Studies show mixed success in Alzheimer's fight

By Julie Steenhuysen

CHICAGO (Reuters) - A new drug showed promise at treating Alzheimer's disease, but an experimental vaccine that cleared brain-clogging plaques failed to improve memory or help patients live longer, researchers said on Thursday.

One of two studies, conducted in Russia and published in the journal Lancet, showed Medivation Inc's drug Dimebon, first approved in Russia as an antihistamine, improved thinking processes and ability to function in patients with mild to moderate Alzheimer's disease.

A second showed that an experimental vaccine by Elan Corp and Wyeth known as AN1792 may have removed signature plaques from patients' brains, but they all developed severe dementia anyway.

Dimebon helped keep Alzheimer's from progressing for more than a year. "It's a strong signal," said Dr. Rachelle Doody of Baylor College of Medicine in Houston.

Doody said the drug helped improve five measures of memory and function.

It is not yet clear how the drug works, but Doody said it appears to protect the energy powerhouses in cells known as mitochondria, which are often destroyed in neurodegenerative diseases.

Medivation, which helped design the study, earlier this month said Dimebon significantly improved cognitive function in patients with Huntington's disease, which causes uncontrolled movement and loss of thinking ability.
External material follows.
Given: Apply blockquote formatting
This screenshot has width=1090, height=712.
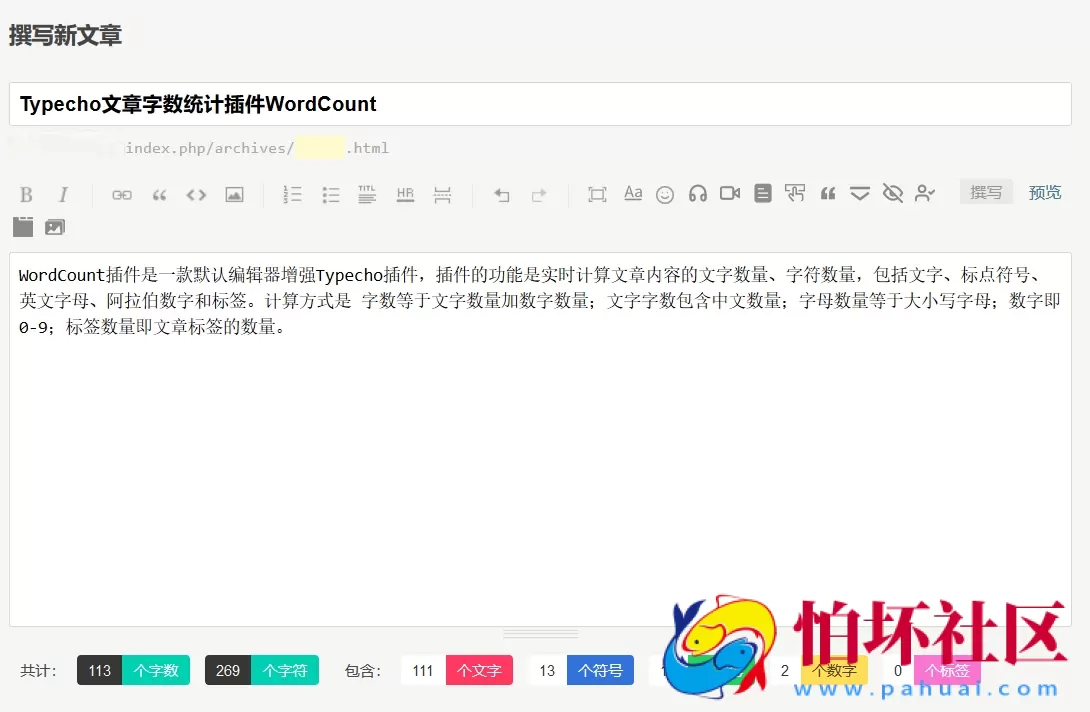Looking at the screenshot, I should [x=159, y=193].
If proven to work in a larger study, the drug could add to a limited pool of approved drugs, which include Eisai and Pfizer's Aricept, Forest Laboratories' FRX.N Namenda, Novartis' Exelon and Johnson & Johnson's Razadyne.

All affect message-carrying chemicals in the brain called neurotransmitters. The Medivation drug would offer a different approach. "It's a unique mechanism," Doody said by telephone.

TARGETING PLAQUE

A study by Dr. Clive Holmes of Moorgreen Hospital in Southampton in Britain involved six-year follow-up of AN1792. The vaccine was one of the first attempts to reverse formation of plaques in the brain associated with Alzheimer's.

Studies in mice showed immunization against a protein called amyloid beta helped remove plaques, but a study in humans was halted early because some patients developed severe brain inflammation.

Holmes and colleagues followed 80 patients who had been in the study. Tests showed no signs it had any effect on cognitive function. They also did autopsies on eight people who died. "In some cases there was a virtually complete removal of plaques," Holmes said in an e-mail.

But seven out of the eight, including those with virtually complete plaque removal, had severe end-stage dementia before death. "It strongly suggests that plaques are not sufficient on their own to account for disease progression," Holmes said.

Dr. Peter St George-Hyslop of the University of Cambridge said in a commentary, "This study will undoubtedly evoke concern that anti-amyloid therapies will be ineffectual, and that two decades of experimental work supporting their development were spent barking up the wrong tree."

While not a cure, he said the approach may still slow progression of the disease.

Elan and Wyeth now have hopes for bapineuzumab, an antibody drug that fights beta amyloid plaques, in late-stage clinical trials after success in some patients in a smaller study. Alzheimer's affects 26 million people worldwide.